The Williams Formula One team have released their financial results for the first half of 2019, posting a loss of more than UK£16 million (US$20 million).
The UK-based motorsport outfit generated revenue of UK£46.3 million (US$57.2 million) in the six months up to 30th June, compared to UK£60.7 million (US$75 million) for the same period in 2018.
This led to an earnings before interest, tax, depreciation and amortisation (Ebitda) loss of UK£16.8 million (US$20.8 million), a marked contrast to the UK£0.2 million (US$0.25 million) profit the year before.
The disappointing Formula One figures were offset in part by the performance of sister company Williams Advanced Engineering, which saw its revenue increase from UK£21.5 million (US$26.6 million) to UK£30.9 million (US$ 38.2 million).

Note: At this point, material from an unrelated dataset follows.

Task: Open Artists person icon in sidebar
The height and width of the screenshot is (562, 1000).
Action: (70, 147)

Overall, combined revenue for parent company Williams Grand Prix Holdings fell from UK£82.6 million (US$102.1 million) to UK£77.8 million (US$96.1 million). The overall Ebitda loss increased from UK£2.7 million (US$3.3 million) to UK£18.8 million (US$23.2 million).

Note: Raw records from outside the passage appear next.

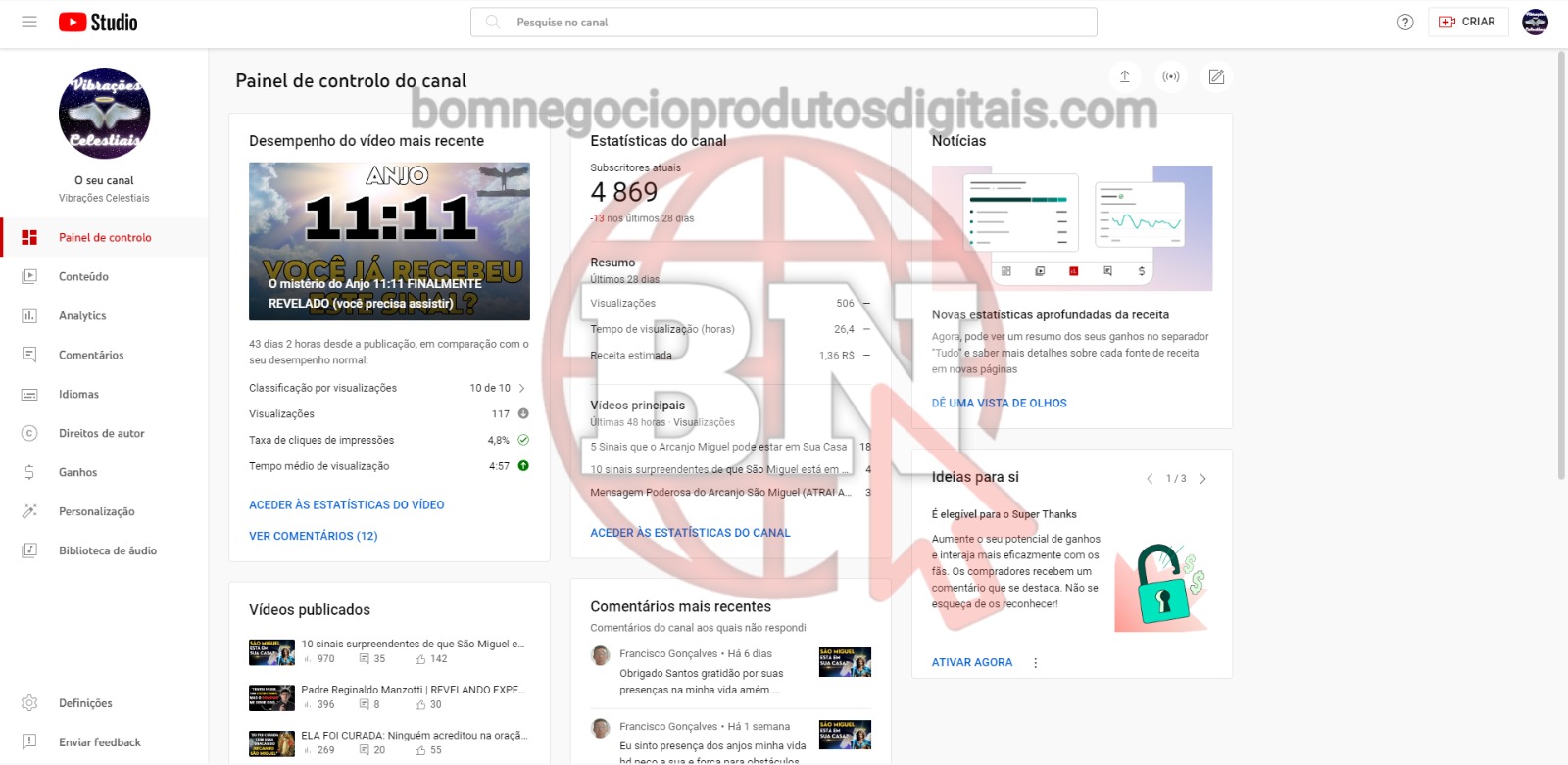Click the Ativar Agora link
Screen dimensions: 1568x765
click(971, 663)
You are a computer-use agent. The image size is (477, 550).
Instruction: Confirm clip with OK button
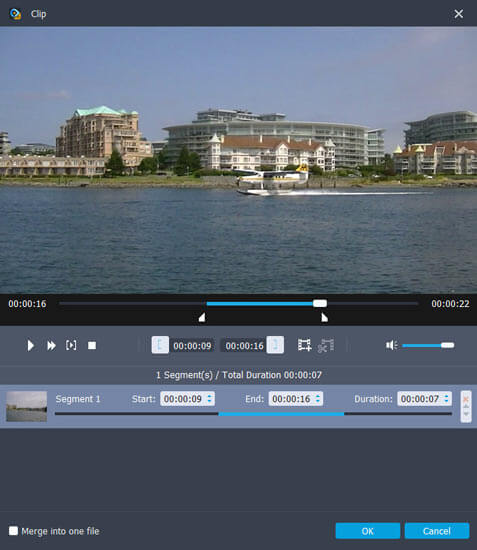point(368,531)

The figures come after a disappointing 2018 Formula One season for Williams, which saw them fall from fifth to bottom of the constructors’ championship. The team also lost significant income after the departures of drivers Sergey Sirotkin and Lance Stroll, along with long-term title sponsor Martini which was paying a reported US$15 million per year.
Williams did receive a boost after replacement title sponsor Rokit extended its partnership through to 2023, having originally penned a deal with the team earlier this year reported to be worth US$20 million.
Williams’ parent company is also exploring the possibility of selling its engineering arm, which could raise of tens of millions of dollars for the underperforming racing team, according to Sky News.
Mike O’Driscoll, Williams’ group chief executive, said: “The F1 financial results primarily reflect our finishing position in last year’s constructors’ championship and the consequent reduction in prize money.
“Although we are enduring another tough season on track, we have seen some recent signs of improvement, and we continue to attract interest from potential partners as one of the longest standing Formula One teams.
“Although we continue to face challenges in a very dynamic environment, we currently believe the majority of the impact on Ebitda for the full year has already been captured in these interim results.
“We continue to believe we are well placed to respond to the challenges ahead, with world class facilities and a strong and talented organisation.”
Williams return to the track for the Singapore Grand Prix on 22nd September. They currently sit bottom of this year’s constructors’ standings with only one point.